In the shade of gums, on prickle-ridden grass, we established work stations with paint, pastels, charcoal, cardboard and tons of newspaper. Bored boys came on their bikes, stood at the edge of the park and looked in. Mums and Grandmas joined in or sat watching in the shade. Bigger kids brought little kids and jumped in immediately. There were no rules and no right or wrong… kids could come and go as they pleased. Kate and Sue set up a range of activities which kids could try or watch. Kids wrapped themselves in newspaper, made strong, free-standing, life-sized images of themselves, built cubby houses, made sculptures, painted and.. played and played and played. A three hour session turned into five and by the end of each day, dads had joined us, the community was out in force and we had huge installations of 3-D art work decorating the empty, run down spaces.
The project created possibilities and plans.
“If we had this again in four weeks, the kids who were really into it would come with a plan – really go for something – an idea,” says Auntie Paula.

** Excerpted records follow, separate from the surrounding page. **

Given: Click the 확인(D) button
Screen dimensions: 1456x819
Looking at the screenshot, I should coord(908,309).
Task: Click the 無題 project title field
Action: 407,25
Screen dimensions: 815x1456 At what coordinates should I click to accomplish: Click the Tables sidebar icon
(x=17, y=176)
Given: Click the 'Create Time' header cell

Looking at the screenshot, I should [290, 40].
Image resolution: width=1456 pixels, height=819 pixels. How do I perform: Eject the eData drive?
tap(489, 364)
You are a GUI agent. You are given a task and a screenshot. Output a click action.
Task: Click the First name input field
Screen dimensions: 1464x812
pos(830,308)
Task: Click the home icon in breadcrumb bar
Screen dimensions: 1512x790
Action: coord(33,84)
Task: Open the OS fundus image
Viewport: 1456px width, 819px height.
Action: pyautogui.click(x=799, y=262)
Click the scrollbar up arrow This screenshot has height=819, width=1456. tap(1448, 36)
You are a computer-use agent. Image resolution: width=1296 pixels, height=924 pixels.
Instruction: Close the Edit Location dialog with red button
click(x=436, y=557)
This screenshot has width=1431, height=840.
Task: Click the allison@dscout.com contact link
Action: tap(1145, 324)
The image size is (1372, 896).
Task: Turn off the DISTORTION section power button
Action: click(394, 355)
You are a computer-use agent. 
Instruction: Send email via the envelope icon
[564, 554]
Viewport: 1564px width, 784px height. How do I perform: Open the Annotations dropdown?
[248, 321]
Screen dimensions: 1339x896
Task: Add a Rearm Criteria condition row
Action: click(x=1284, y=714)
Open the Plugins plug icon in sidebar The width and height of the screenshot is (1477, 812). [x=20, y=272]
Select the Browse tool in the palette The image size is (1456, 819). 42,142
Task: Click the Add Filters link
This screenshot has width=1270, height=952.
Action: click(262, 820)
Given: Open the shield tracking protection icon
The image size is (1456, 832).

Beyond Empathy work with communities over life times, aiming to create social change through art; they are now working alongside Aboriginal artists and film makers who they first worked with as kids 25 years ago. They invited Polyglot Theatre in as leaders in making installation art through child-centred practice. This is the second fantastic weekend of cultural exchange between our two companies, where we have shared practice, to see what is possible.
“Look forward don’t look back, that’s what my painting’s about,” says Auntie Val.
One of the major outcomes was for the local women artists to have an opportunity to lead their community in making art. These strong women are leaders in Moree; teaching in schools, employed in Aboriginal training and employment co-operatives and running the local Aboriginal art gallery. This weekend enabled them to head up painting and making workshops and through this to talk about their culture and traditions and remember with pride the freedom rides which came to Moree Pool fifty years ago, which began the campaign for better health, education and housing and an end to the exclusion of Indigenous people from public facilities.
Where to from here?
There are many great things on the horizon. For premiere this year, we’re building a new cubby installation for kids and led by kids, presented by Viva La Gong Festival in November. The installation will house new films about protection and safety, made by Beyond Empathy and the community in Illawarra.
Polyglot is maintaining relationships with the women artists in Moree, sharing practice, and supporting them as they run their own community arts workshops. The women will also visit Victorian schools, hosted by Polyglot as part of a collaborative cultural exchange.
Fundraising is also paramount. We are establishing partnerships between Moree and Shepparton for a huge community performance, celebrating Aussie Rules Football and Rugby with Rumbalara Football and Netball Club in Shepparton and the Boomerangs in Moree.
Award winning film maker Phil Crawford from Beyond Empathy, will also be joining us as mentor to emerging film makers as we embark on a four year film project in Collingwood, Victoria.
We are looking forward to a long and fruitful relationship between the two companies.